Is there a shortage of engineers or a glut? - shedd
http://wadhwa.com/blog/2010/11/22/is-there-a-shortage-of-engineers-or-a-glut-please-comment-i-may-write-an-article-about-this/
======
lukev
Easy...

There's lots of people with IT degrees, and lots of people claiming to know
how to program.

The number of those you'd actually want to hire is an order of magnitude
smaller.

------
drallison
One of the companies I work with has been trying to staff up so I have been
doing some interviewing. The company's needs are relatively modest:
demonstrable skill in a couple of production programming languages (C++ and
Java, say), demonstrable ability to design programs and data structures when
given a specification, a basic knowledge of algorithms and performance
analysis, an understanding of production operating systems that goes beyond
having used an editor running on a Unix system editing, compiling, and then
running a "hello world" program, demonstrable skills in one or more real-world
application domains, some basic knowledge of hardware, an reasonable
understanding of parallelism and concurrency, some basic knowledge of
networking, and so forth.

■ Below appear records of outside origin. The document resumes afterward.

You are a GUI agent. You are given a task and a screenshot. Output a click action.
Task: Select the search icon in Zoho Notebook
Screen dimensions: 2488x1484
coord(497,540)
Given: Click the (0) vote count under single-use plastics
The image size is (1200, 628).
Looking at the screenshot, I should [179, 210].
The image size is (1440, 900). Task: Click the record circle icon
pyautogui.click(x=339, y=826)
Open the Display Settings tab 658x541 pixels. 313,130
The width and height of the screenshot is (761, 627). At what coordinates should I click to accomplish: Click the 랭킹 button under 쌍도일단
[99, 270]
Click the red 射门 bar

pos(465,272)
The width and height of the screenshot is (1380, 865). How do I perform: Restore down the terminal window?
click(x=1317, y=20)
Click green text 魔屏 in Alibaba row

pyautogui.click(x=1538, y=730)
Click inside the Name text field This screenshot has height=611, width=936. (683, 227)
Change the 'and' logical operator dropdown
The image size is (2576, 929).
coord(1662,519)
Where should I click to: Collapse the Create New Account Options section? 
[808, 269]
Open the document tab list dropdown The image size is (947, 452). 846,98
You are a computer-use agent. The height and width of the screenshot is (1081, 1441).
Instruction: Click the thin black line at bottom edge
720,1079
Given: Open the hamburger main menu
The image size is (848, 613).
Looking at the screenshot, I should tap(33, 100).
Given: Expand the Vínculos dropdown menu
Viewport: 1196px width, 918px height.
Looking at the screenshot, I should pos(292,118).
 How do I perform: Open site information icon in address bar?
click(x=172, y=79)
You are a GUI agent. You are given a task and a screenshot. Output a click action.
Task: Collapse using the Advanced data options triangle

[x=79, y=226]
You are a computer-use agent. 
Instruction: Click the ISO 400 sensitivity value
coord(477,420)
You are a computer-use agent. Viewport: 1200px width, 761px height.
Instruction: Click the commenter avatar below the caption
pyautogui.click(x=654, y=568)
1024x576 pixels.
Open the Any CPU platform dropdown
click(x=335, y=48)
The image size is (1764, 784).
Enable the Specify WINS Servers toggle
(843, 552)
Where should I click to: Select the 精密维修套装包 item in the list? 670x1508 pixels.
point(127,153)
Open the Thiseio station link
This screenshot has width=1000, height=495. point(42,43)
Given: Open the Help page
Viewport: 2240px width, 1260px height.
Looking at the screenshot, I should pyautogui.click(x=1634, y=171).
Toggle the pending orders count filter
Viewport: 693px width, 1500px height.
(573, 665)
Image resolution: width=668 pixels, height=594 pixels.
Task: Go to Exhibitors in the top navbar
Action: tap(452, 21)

It is very hard to find candidates who really can
demonstrate a level of skill commensurate with the _great_ credentials they
provide in their resume.

------
ShabbyDoo
Pro baseball scouts might claim there to be a shortage of promising recruits,
but there are many young, ball-playing men in America who would say that an
entry-level baseball "job" is hard to come by. Who's right?

------
gte910h
Lots of people don't practice in the areas they were educated in.